Все сдвинули бокалы, чокнулись и выпили.
— Ну вот! И сразу выпил! — произнёс Телепнёв, схватил гренку, бросил в рот и зажевал, задвигал своими брылями.
Все стали закусывать, столпившись вокруг столика.
— Пётр, ты часто его так цитируешь, — заметил Протопопов. — Так нравится поэма?
— Отдельные выражения. Сама поэма… ну… хорошие начало и конец. В середине рыхловато.
— Рыхлая вата, — согласился Лурье. — Как только они садятся в электричку.
— Лакуны. Как и у многих советских встолописателей. — Протопопов сунул в тонкогубый властный рот дольку маринованного чеснока и захрустел. — В «Мастере и Маргарите» рядом с блистательными главами — как, например, «Слава петуху!» — рыхлые, многословные куски.
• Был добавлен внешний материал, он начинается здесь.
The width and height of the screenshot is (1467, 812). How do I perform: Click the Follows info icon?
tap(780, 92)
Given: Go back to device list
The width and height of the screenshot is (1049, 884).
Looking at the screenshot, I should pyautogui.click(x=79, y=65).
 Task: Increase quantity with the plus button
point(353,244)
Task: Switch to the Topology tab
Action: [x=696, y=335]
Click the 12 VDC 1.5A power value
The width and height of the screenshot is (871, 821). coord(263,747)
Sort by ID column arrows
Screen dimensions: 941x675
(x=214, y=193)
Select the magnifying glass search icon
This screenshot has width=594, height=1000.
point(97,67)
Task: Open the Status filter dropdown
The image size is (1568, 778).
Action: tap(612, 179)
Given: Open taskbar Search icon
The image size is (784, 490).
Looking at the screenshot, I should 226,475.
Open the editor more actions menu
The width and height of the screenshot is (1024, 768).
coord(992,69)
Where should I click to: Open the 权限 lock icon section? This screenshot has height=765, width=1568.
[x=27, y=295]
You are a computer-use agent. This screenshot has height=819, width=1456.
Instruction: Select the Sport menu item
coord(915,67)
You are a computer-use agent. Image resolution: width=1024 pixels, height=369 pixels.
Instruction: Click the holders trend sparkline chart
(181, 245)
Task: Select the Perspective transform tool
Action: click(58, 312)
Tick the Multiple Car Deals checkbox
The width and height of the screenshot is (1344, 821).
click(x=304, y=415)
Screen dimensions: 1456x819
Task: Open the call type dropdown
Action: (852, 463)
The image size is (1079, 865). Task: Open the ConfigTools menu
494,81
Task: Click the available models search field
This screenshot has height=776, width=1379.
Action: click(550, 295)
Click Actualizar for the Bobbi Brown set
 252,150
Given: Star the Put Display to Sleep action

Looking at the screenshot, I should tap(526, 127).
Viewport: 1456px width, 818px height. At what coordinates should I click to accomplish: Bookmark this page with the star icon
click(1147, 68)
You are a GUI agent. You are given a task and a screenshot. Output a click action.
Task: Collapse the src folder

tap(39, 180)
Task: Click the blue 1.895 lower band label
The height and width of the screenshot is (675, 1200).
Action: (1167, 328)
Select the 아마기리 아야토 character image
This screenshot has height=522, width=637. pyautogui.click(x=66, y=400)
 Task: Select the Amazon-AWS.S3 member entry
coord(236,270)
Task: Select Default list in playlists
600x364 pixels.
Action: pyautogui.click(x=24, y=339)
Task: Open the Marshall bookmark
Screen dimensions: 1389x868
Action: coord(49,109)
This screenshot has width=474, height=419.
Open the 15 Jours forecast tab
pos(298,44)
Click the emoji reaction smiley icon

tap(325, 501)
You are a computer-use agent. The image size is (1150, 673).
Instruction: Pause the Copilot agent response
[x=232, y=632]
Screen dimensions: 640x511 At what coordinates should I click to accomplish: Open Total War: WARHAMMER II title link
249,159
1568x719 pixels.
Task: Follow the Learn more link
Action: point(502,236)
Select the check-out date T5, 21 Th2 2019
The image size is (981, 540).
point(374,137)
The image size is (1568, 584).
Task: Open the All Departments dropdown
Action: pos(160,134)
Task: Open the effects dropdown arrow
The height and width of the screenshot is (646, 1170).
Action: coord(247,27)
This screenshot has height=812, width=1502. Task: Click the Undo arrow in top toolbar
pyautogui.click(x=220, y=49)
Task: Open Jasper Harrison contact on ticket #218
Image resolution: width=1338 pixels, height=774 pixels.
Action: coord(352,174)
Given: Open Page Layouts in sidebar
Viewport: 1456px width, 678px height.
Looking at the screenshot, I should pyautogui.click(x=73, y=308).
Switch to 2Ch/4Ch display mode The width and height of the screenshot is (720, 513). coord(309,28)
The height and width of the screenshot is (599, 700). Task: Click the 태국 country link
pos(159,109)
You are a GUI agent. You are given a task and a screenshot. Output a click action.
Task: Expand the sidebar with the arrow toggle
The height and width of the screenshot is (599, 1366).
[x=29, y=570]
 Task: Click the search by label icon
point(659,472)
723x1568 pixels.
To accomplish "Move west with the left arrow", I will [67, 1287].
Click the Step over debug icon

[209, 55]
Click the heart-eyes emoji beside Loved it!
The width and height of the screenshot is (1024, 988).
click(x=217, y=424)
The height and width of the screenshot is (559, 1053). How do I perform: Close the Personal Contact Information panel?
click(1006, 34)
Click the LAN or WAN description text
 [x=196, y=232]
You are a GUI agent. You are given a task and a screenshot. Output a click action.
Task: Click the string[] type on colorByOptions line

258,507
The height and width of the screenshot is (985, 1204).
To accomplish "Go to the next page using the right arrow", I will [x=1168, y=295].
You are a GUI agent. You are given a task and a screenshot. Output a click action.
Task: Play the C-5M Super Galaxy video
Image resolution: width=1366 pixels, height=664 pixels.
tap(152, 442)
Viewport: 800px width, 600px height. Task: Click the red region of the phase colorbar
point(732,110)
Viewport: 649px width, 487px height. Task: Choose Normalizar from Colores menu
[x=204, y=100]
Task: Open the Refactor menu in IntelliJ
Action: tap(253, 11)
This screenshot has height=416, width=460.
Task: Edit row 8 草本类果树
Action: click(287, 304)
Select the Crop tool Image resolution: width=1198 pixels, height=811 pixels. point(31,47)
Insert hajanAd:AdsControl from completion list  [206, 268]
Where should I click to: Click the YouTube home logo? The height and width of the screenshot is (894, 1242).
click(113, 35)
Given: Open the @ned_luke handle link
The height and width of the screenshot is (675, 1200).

Я уж умолчу о конце.
— Он был сильно болен тогда, — вставила Вера.
— Верочка, гению болезнь не помеха, вспомни Ницше, — сказала Лидия Андреевна.
— Или Боланьо, — откликнулась Вера.
— Или Хэнсгена. Гений наш болен, но пластает классно!
— А вот у Платонова в двух его главных романах нет никаких рыхлостей, — заметил Лурье. — А он тоже писал в стол.
— Это два куска бетона. — Киршгартен взял маслину.
— Скорее — уральского гранита. Железобетонная проза — это «Цемент».
— Платонов самый цельный из всех советских. Он и Хармс.
— Почему так? — спросила Таис.
— Почему так? — ненадолго задумался Телепнёв. — Большинство из них, в том числе и Булгаков, втуне надеялись, что рано или поздно цензура сменится и пропустит эти тексты. Поэтому и допускали рыхлые, смягчающие острые углы лакуны, реверансы в сторону официоза. Помните, о Сталине: «Он хорошо делает своё дело». А Платонов и Хармс не надеялись, что их вещи будут опубликованы.